# START OF Records provided
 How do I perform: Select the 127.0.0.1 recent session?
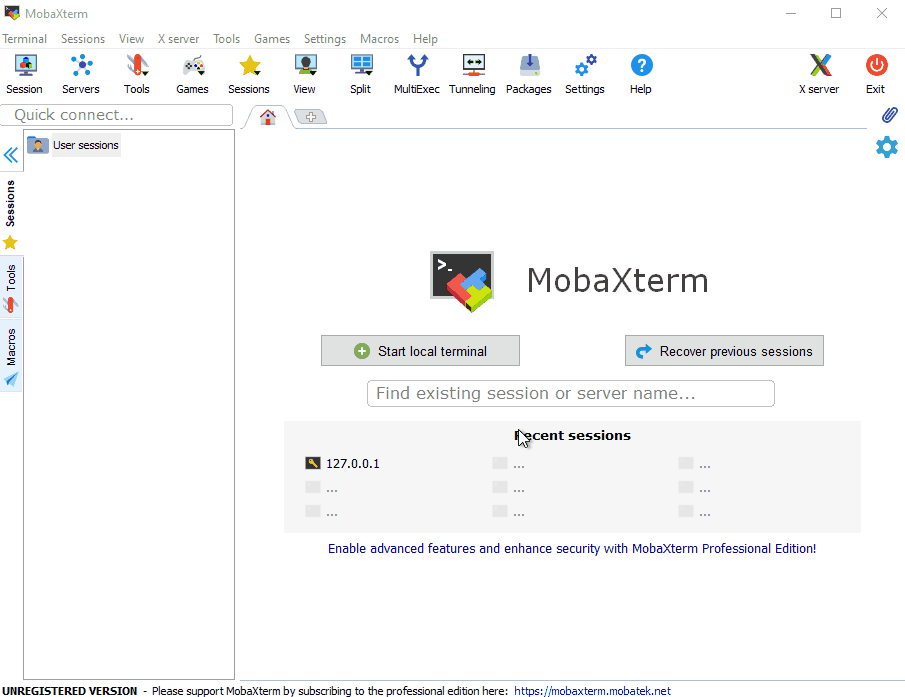click(x=350, y=463)
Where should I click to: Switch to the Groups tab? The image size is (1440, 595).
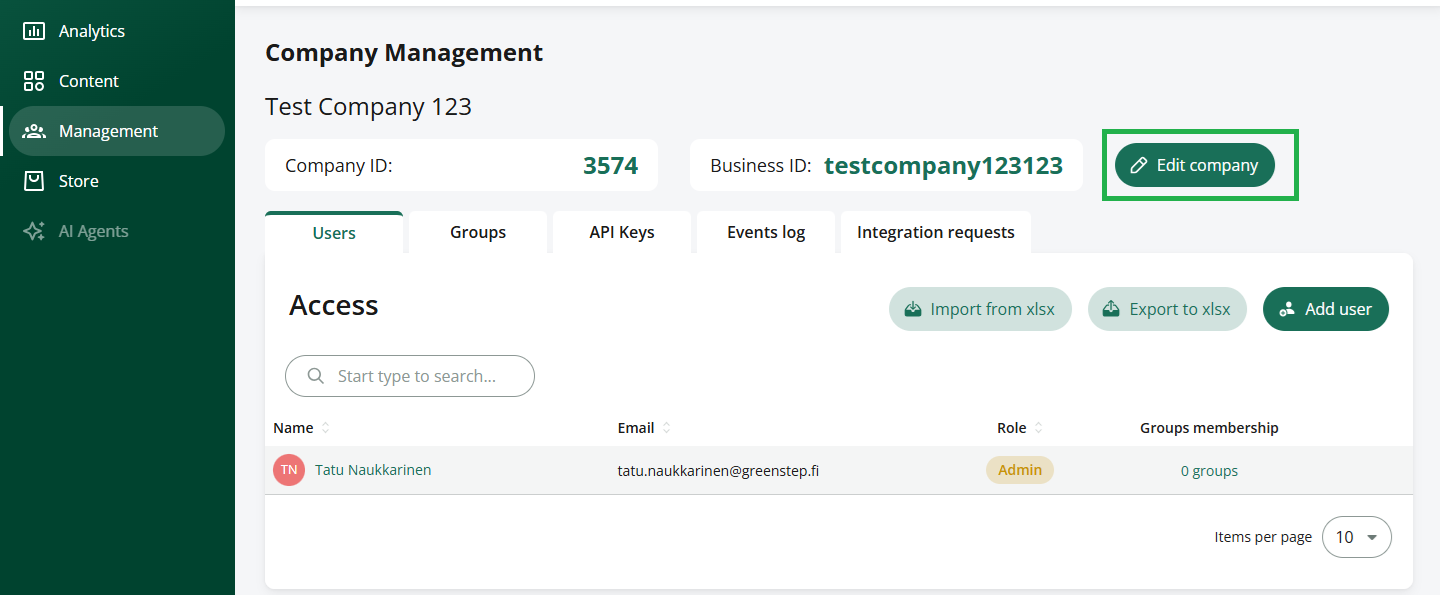[478, 232]
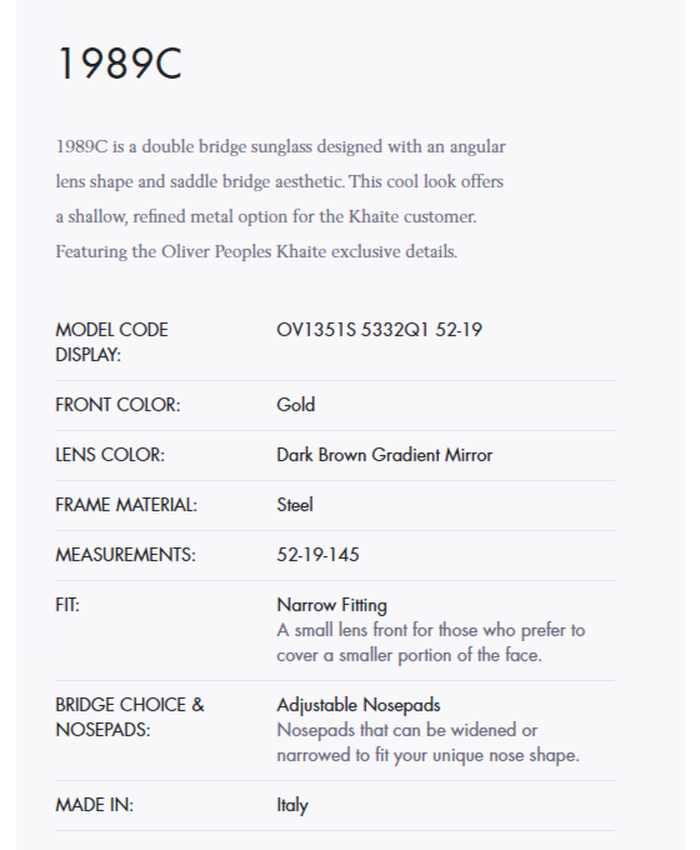
Task: Select the FRONT COLOR label
Action: click(x=117, y=405)
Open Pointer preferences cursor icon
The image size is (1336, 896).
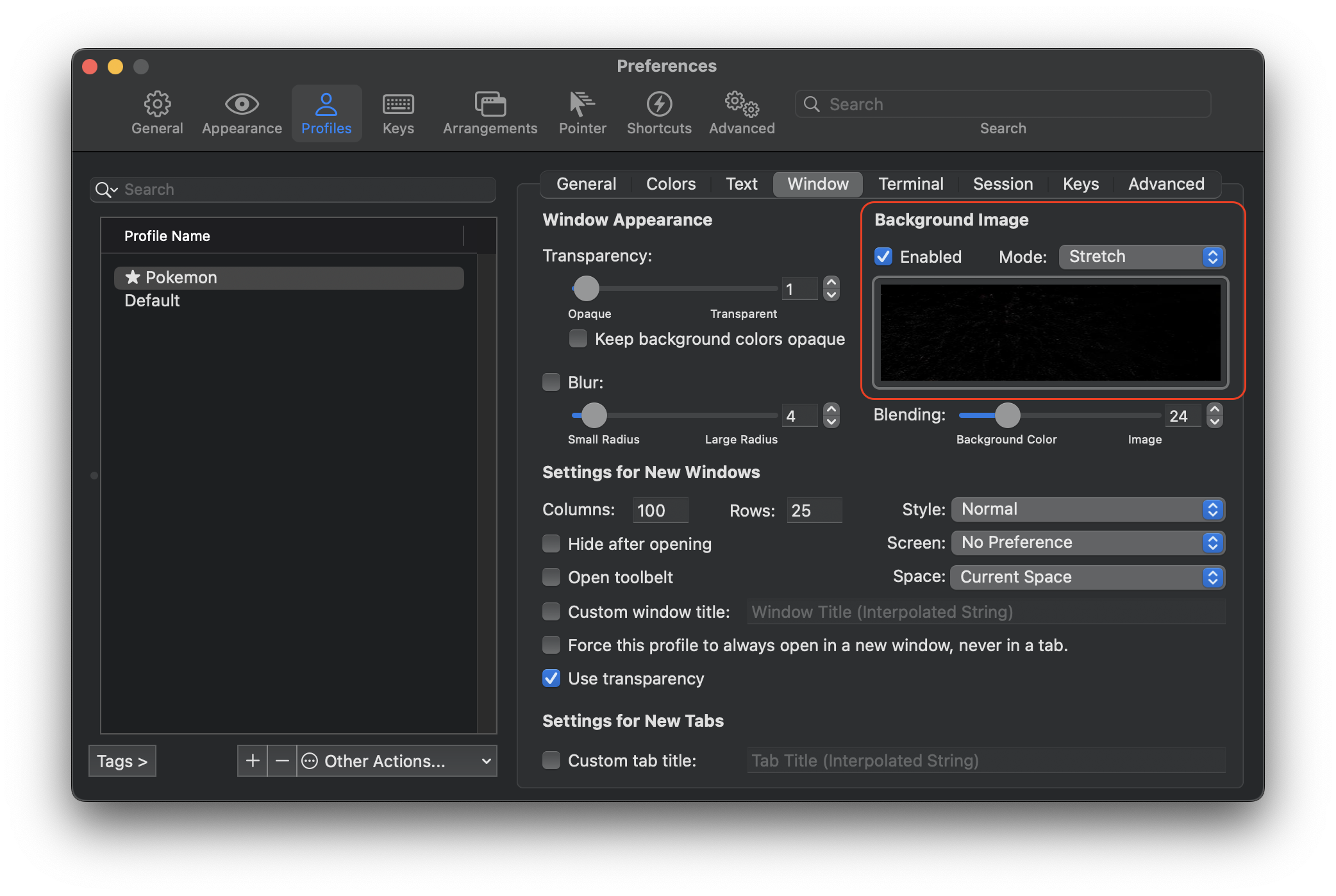[582, 104]
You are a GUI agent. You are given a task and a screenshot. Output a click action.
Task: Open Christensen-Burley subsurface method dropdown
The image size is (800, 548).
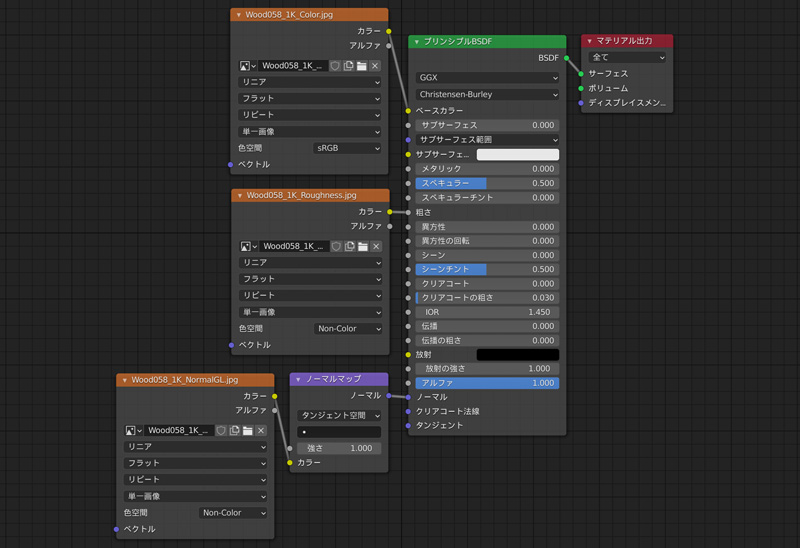point(487,94)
# END OF Records provided
Exercise:
Output the lines above word for word, leaving out the pictures.

Task answer:
 How do I perform: Select the 127.0.0.1 recent session?
click(x=350, y=463)
Where should I click to: Switch to the Groups tab? The image size is (1440, 595).
[478, 232]
Task: Select the FRONT COLOR label
Action: click(x=117, y=405)
Open Pointer preferences cursor icon
The image size is (1336, 896).
[582, 104]
You are a GUI agent. You are given a task and a screenshot. Output a click action.
Task: Open Christensen-Burley subsurface method dropdown
The image size is (800, 548).
point(487,94)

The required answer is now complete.